(Stored records)
>>>

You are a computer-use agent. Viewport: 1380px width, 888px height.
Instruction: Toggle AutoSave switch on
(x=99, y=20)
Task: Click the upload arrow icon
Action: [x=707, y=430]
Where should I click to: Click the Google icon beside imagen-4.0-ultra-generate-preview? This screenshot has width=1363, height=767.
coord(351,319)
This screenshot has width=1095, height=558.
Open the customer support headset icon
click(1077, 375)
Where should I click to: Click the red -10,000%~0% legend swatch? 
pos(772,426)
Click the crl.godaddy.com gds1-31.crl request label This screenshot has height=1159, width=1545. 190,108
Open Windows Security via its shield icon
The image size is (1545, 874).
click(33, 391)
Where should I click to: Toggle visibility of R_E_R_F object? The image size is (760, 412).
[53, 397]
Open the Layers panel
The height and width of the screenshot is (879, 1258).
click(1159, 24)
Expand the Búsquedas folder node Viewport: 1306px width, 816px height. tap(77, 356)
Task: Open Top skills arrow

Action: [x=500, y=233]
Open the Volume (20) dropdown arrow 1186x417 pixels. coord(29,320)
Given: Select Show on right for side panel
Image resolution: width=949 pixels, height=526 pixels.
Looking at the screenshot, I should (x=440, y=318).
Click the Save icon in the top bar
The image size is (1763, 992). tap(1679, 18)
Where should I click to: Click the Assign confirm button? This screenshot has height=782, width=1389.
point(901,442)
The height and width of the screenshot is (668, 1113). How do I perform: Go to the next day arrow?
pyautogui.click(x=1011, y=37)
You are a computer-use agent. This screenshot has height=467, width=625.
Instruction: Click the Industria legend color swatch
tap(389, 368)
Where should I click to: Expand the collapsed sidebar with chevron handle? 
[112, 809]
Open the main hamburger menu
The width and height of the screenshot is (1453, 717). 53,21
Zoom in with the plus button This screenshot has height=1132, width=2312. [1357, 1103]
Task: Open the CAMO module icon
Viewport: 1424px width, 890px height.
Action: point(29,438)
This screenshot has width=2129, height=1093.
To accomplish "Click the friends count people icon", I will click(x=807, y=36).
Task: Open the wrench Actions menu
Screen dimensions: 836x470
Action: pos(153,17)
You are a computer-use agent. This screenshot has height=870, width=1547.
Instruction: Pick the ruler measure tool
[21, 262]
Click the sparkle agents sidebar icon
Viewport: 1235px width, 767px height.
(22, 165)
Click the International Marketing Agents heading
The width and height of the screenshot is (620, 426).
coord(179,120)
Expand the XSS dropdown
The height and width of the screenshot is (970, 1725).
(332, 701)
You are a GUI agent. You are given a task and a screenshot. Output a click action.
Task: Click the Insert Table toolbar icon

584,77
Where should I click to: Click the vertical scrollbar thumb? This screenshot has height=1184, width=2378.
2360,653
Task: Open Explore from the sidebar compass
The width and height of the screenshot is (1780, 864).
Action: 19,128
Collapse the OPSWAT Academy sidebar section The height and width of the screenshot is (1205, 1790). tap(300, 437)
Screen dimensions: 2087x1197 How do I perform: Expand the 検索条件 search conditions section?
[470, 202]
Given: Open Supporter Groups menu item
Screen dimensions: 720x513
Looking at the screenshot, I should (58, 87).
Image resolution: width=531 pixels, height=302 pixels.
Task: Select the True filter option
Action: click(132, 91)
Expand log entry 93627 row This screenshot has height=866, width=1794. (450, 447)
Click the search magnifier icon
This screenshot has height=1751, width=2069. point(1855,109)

<<<

# [Assignment]
Among the entries above, the line containing "Open the Volume", the line containing "Task: Open the CAMO module icon", and all lines between them are to be restated word for word; nothing else belongs in the reply.

# [Result for this exercise]
Open the Volume (20) dropdown arrow 1186x417 pixels. coord(29,320)
Given: Select Show on right for side panel
Image resolution: width=949 pixels, height=526 pixels.
Looking at the screenshot, I should (x=440, y=318).
Click the Save icon in the top bar
The image size is (1763, 992). tap(1679, 18)
Where should I click to: Click the Assign confirm button? This screenshot has height=782, width=1389.
point(901,442)
The height and width of the screenshot is (668, 1113). How do I perform: Go to the next day arrow?
pyautogui.click(x=1011, y=37)
You are a computer-use agent. This screenshot has height=467, width=625.
Instruction: Click the Industria legend color swatch
tap(389, 368)
Where should I click to: Expand the collapsed sidebar with chevron handle? 
[112, 809]
Open the main hamburger menu
The width and height of the screenshot is (1453, 717). 53,21
Zoom in with the plus button This screenshot has height=1132, width=2312. [1357, 1103]
Task: Open the CAMO module icon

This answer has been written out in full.